╭─ SELECTED PASSAGE

Best Compound Interest Investments | Bankrate (2024)

You’ve heard about it often enough, most likely when choosing a 401(k) investment, but compound interest can multiply your money. The name of the game with compound interest is time, and the more of it you have, the bigger the payoff. That means if you’re a short-term investor, or looking to stay mostly liquid, then this strategy is most likely not best-suited for you.

What is compound interest?

Compound interest is the interest you earn on interest. In short, you make an initial investment and receive a particular rate of return your first year which then multiplies year over year depending on the interest rate received.

Let’s say you make a $100 investment and receive a 7 percent rate of return in your first year. The interest has not yet compounded as you are in the beginning stage of the investment.

But then, during the second year you net another 7 percent return on that same investment. This means your original $100 grows as follows:

Year 1: $100 x 1.07 = $107

Year 2: $107 x 1.07 = $114.49

The $0.49 is compounded interest earned from the first to second year, as it is interest earned on top of the initial $7 in interest earned after the first year. The $7 gained in year one is simple interest. After this initial simple interest, that’s when the interest starts earning interest which is what is defined as “compound interest.”

This might not seem like a lot, but compound interest truly takes off in long-term investment accounts.

For the sake of the example, let’s assume an account with a balance of $20,000 and an average return of 7 percent (10 percent is about the historical average return for since its inception, and 7 percent can be thought of as relatively conservative.)

Year 1: $20,000 x 1.07 = $21,400

Year 2: $21,400 x 1.07 = $22,898

In two years, you will have gained almost $2,900 with $98 compound interest — simply by keeping it invested.

Using the Rule of 72 to estimate when your money will double

Over the course of a lifetime, you can double, triple, or “to the moon” your investment. An easy tool to estimate your growth is the Rule of 72, which estimates the number of years it takes to double your money at a specific rate of return. The calculation divides 72 by the rate of assumed return in order to estimate how many years it will take to double your investment.

In our above example, assuming a 7 percent return, you can calculate that 72 / 7 = 10.28, so it will take around 10 years to double your investment.

To maximize this strategy, it’s important to keep in mind that consistency — and nerve — are key. The rate of return is an average assumed over decades, which means a winning strategy will see several economic troughs and peaks, and investors will need to weather them.

Best compound interest investments

To take advantage of the magic of compound interest, here are some of the best investments:

Certificates of deposit (CDs)

If you’re a beginning investor and want to start taking advantage of compound interest right away with as little risk as possible, savings vehicles such as CDs and savings accounts are the way to go. CDs require a minimum deposit and pay you interest at regular intervals, typically at a higher interest rate than a regular savings account..

╰─

→ BRIEF A
According to the compound interest article, what does the Rule of 72 estimate?
→ BRIEF B
Report each line of the listing that includes the word "search".
The compound interest article and the listing have nothing to do with each other.

╭─ SUPPLIED DATA

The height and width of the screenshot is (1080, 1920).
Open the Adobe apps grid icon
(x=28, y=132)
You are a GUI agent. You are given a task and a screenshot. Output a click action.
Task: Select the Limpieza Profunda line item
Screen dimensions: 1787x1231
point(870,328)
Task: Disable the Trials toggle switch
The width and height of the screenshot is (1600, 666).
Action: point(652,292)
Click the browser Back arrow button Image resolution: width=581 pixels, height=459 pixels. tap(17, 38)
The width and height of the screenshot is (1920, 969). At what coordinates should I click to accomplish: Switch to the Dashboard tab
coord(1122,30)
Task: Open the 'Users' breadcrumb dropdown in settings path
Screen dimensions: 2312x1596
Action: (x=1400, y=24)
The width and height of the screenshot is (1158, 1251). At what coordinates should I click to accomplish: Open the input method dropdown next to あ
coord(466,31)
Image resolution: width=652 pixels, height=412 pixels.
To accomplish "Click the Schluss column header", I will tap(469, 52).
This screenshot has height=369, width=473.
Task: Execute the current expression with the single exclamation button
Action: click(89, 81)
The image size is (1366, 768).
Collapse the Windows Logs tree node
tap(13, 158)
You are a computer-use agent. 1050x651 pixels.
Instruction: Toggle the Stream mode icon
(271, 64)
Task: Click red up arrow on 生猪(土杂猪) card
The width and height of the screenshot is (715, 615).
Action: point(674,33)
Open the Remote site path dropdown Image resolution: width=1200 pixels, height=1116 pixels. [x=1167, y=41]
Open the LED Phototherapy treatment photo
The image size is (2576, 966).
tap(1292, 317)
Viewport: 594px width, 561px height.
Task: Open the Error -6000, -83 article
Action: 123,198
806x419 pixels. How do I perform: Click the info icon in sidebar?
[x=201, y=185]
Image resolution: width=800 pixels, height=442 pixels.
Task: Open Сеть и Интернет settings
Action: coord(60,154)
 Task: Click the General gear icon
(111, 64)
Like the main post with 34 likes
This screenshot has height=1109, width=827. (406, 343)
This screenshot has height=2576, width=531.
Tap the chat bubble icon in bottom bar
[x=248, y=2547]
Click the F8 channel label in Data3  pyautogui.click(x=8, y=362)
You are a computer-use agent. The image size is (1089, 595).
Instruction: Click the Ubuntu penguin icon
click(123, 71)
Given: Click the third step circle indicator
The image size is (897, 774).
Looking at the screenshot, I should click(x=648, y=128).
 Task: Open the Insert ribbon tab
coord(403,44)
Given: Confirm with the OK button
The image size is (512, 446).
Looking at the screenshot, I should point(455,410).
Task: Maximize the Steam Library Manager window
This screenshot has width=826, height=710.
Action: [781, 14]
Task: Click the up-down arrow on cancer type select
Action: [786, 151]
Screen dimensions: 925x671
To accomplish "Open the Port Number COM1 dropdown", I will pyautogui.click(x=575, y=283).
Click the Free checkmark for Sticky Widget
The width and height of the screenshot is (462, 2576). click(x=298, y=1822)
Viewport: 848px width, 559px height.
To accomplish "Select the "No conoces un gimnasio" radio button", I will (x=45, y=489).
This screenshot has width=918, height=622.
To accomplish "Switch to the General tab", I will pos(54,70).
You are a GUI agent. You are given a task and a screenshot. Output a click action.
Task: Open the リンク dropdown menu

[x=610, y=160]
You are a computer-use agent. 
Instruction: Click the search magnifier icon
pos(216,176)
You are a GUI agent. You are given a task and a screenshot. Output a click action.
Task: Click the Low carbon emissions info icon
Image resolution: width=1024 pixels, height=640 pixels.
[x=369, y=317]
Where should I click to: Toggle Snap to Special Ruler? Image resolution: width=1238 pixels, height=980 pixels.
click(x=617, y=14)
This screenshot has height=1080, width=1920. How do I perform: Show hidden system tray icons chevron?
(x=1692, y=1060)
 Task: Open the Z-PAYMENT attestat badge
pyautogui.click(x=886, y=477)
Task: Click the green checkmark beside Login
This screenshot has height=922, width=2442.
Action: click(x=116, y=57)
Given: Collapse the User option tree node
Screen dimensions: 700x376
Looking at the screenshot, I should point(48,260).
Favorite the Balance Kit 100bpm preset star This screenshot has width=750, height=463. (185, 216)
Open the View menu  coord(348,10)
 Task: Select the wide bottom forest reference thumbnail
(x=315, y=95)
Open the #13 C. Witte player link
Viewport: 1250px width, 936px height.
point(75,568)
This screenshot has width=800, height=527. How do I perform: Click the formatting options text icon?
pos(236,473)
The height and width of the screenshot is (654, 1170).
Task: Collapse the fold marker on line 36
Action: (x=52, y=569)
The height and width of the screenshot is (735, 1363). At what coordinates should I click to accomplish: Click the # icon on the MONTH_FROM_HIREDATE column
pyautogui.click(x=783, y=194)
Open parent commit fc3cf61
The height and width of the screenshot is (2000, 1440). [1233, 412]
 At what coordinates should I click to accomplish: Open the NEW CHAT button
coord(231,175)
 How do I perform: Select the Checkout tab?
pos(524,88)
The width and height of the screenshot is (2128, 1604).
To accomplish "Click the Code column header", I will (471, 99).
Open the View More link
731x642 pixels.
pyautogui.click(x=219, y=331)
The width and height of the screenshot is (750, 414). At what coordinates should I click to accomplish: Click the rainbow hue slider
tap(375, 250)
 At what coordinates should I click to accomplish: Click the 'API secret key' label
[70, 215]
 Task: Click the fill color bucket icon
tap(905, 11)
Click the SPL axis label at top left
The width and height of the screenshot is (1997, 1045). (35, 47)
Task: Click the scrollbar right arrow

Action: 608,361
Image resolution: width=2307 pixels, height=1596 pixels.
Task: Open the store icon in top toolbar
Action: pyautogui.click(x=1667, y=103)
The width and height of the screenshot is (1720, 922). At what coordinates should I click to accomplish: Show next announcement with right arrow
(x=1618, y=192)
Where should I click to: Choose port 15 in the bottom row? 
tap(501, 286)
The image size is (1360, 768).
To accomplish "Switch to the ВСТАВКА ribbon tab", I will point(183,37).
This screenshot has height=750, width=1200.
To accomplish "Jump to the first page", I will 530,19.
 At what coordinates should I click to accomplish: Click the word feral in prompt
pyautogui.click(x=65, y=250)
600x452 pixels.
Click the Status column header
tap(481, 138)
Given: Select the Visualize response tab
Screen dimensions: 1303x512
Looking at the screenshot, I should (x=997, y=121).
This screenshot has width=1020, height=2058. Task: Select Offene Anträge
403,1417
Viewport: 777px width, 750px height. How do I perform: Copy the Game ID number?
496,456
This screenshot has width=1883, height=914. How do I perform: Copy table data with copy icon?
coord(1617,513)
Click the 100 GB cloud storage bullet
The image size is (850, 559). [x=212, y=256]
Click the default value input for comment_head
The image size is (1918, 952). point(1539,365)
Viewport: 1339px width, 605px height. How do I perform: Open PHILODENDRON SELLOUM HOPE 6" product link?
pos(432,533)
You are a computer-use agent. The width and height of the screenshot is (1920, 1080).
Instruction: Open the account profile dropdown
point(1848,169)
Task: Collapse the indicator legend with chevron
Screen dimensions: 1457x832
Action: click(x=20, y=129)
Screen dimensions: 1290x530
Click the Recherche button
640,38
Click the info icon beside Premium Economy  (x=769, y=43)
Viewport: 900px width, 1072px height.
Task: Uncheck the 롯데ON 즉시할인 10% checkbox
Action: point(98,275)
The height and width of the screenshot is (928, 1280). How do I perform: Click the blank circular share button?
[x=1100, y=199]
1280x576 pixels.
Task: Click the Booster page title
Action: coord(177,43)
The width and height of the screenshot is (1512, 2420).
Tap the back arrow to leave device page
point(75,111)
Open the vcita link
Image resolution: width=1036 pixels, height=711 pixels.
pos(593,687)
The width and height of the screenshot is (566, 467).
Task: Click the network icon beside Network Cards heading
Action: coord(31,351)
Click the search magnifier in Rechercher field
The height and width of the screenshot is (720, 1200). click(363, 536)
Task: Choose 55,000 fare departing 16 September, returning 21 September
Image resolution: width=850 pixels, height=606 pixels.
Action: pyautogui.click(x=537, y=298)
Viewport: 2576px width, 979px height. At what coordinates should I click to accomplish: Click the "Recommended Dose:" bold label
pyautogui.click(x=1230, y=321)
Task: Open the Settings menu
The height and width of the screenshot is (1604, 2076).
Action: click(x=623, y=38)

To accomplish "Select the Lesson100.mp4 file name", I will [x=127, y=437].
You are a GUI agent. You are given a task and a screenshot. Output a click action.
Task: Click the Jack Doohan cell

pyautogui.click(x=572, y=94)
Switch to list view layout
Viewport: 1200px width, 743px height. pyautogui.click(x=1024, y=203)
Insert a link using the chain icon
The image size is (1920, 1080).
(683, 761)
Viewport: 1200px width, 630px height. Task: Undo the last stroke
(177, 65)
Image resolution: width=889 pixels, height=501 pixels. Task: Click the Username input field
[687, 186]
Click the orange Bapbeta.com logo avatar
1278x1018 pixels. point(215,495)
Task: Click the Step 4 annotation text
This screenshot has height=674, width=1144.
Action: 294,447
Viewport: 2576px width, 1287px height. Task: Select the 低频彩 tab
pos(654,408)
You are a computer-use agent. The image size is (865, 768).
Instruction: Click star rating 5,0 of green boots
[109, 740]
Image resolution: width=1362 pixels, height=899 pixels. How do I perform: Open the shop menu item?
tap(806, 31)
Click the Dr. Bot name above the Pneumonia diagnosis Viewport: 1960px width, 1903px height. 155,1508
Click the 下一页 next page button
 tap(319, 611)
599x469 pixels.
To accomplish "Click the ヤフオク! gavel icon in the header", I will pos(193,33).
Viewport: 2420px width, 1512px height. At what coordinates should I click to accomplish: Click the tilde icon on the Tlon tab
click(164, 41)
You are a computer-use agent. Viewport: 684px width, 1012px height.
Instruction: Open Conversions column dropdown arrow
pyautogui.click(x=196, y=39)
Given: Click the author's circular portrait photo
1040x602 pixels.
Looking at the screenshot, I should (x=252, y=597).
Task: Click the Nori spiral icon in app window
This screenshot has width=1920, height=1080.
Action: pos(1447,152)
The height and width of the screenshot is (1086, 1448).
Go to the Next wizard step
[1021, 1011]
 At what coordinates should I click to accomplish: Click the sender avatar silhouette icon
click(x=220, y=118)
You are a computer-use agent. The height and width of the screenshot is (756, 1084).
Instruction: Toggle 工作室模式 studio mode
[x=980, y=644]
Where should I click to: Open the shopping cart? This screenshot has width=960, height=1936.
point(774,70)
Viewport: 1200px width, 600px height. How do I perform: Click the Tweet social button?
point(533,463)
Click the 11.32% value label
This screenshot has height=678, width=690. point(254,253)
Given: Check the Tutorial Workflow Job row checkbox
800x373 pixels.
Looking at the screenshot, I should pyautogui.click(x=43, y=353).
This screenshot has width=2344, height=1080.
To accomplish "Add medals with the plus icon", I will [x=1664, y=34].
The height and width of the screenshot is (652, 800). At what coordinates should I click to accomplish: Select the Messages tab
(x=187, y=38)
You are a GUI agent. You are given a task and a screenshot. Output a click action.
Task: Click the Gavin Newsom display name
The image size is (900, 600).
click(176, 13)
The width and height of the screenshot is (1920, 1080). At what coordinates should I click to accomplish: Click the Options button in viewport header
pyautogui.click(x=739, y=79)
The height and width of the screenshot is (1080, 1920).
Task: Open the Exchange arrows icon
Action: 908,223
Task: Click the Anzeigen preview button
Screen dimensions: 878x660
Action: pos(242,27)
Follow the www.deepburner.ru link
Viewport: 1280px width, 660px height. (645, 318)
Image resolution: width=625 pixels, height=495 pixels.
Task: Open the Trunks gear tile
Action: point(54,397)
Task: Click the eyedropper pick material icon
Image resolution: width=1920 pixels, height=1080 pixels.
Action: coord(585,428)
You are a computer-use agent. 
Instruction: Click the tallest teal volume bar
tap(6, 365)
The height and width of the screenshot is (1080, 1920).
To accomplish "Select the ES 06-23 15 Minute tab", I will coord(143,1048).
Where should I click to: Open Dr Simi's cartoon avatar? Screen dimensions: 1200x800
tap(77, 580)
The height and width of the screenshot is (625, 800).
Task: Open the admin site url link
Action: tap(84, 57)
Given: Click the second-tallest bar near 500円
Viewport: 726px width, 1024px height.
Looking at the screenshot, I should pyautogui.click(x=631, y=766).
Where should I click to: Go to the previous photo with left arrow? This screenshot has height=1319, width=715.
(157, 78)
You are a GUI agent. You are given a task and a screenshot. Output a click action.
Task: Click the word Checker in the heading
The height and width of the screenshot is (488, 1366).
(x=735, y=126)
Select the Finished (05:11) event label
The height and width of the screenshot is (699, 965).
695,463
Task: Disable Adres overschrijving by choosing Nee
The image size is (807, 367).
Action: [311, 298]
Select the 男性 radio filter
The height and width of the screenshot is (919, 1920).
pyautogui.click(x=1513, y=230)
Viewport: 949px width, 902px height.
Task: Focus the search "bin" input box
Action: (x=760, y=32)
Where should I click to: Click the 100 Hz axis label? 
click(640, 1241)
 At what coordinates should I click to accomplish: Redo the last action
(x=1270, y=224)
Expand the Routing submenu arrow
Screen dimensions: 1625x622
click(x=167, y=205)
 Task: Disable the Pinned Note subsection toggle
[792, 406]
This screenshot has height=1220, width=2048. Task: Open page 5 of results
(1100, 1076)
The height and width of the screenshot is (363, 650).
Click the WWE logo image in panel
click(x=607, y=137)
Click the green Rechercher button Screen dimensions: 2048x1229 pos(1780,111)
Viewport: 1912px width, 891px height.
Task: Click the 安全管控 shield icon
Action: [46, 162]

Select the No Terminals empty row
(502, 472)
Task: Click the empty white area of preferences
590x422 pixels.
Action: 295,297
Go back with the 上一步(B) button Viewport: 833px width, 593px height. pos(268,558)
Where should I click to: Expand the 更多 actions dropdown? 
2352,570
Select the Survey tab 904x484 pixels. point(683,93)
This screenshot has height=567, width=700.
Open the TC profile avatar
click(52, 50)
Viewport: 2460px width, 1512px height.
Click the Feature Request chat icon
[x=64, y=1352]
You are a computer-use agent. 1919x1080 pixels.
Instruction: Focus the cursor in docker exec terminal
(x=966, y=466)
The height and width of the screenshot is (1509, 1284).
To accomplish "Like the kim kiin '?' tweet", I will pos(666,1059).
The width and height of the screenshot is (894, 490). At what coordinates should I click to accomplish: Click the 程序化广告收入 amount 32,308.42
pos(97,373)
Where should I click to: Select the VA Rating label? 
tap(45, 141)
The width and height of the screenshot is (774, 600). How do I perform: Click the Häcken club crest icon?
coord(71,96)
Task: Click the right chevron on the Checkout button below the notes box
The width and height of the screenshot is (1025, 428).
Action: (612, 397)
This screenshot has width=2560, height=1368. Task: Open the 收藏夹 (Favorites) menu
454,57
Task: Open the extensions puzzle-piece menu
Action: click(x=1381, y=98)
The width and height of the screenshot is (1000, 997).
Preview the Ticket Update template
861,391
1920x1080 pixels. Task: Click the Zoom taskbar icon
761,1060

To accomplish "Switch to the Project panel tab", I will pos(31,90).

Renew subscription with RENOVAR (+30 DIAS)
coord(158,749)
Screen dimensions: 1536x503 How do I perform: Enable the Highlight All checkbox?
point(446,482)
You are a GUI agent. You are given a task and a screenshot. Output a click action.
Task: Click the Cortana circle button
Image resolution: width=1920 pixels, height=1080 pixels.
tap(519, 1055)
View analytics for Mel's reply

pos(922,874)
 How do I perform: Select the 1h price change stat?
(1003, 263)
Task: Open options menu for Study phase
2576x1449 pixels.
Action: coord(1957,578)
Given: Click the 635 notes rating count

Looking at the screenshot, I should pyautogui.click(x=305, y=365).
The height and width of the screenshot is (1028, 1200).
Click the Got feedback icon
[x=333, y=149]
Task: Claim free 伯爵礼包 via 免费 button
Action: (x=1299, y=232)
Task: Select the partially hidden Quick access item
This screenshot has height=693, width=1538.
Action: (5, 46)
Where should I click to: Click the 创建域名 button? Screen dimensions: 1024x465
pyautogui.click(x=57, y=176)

╰─

→ CORRECT OUTPUT A
The number of years it takes to double your money at a specific rate of return.

→ CORRECT OUTPUT B
Instruction: Click the search magnifier icon
Click the search magnifier in Rechercher field
Task: Focus the search "bin" input box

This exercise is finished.